Based on this information, we can determine how the solubility of sodium nitrate will change if the temperature of the system is increased. Since the standard change in entropy is positive (74.35 J/K•mol), it indicates that the dissolution process is entropically favored. As the temperature increases, the entropy of the system also increases. According to Le Chatelier's principle, an increase in system entropy favors the dissolution process, resulting in an increase in solubility.

Therefore, the correct answer is:

a. Solubility will increase.

To calculate the standard change in entropy (∆S°) when one mole of sodium nitrate (NaNO3) is dissolved in water, we can use the following equation: ∆S° = ΣS°(products) - ΣS°(reactants).

In this case, the reactant is NaNO3(s) and the products are Na+(aq) and NO3-(aq). The given thermodynamic data provides the standard molar entropy (S°) for each species.

∆S° = [S°(Na+(aq)) + S°(NO3-(aq))] - S°(NaNO3(s))
∆S° = [60.25 J/K•mol + 146.4 J/K•mol] - 116.3 J/K•mol
∆S° = 90.35 J/K•mol

Now, let's consider how the solubility of sodium nitrate changes with temperature.
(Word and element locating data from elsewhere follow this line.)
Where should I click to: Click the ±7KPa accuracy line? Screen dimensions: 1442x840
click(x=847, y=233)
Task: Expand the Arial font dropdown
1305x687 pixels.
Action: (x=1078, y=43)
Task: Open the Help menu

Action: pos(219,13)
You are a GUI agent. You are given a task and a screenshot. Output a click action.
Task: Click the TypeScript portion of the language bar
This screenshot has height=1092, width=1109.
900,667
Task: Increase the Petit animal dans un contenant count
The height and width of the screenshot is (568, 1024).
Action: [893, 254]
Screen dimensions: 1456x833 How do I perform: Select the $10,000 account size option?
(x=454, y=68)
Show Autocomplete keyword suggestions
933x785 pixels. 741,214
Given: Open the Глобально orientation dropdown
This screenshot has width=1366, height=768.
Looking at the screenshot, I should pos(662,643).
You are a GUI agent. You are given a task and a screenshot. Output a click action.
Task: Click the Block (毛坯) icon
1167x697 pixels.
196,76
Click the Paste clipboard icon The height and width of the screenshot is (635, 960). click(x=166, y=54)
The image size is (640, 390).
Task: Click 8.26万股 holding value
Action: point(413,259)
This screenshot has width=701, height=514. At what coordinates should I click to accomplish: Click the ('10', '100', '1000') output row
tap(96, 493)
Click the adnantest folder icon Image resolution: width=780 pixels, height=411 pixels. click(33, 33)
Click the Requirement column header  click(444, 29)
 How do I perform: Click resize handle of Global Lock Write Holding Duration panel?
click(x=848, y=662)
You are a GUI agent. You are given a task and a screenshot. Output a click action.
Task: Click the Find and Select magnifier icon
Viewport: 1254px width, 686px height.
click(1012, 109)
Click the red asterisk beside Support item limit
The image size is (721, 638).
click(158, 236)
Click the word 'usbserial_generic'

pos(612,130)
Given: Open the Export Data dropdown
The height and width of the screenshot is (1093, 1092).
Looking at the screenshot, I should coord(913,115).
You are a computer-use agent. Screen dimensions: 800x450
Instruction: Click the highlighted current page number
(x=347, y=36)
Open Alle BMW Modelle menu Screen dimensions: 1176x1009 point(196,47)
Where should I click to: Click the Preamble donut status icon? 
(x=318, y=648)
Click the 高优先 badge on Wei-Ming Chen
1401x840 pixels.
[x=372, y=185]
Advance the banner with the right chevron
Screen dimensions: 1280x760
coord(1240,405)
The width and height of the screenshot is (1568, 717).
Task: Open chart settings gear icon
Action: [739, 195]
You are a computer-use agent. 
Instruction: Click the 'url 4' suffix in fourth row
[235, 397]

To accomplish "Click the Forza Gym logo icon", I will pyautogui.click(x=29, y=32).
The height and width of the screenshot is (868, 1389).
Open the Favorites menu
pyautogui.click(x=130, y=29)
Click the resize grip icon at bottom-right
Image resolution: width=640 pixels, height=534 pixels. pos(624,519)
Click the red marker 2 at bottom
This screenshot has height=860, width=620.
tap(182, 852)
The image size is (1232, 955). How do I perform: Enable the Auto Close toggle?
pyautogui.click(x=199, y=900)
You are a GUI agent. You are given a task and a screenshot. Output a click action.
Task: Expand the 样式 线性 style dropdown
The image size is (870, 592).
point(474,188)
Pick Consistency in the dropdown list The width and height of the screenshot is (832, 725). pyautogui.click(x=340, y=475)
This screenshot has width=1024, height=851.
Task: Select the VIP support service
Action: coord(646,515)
The standard change in entropy (∆S°) provides information about the disorder (randomness) of the system.

If ∆S° is positive, it means that the disorder increases upon dissolution, indicating that the substance becomes more soluble at higher temperatures. In this case, ∆S° is positive, so the solubility of sodium nitrate will increase as the temperature of the system is increased.

Therefore, the correct answer is a. Solubility will increase.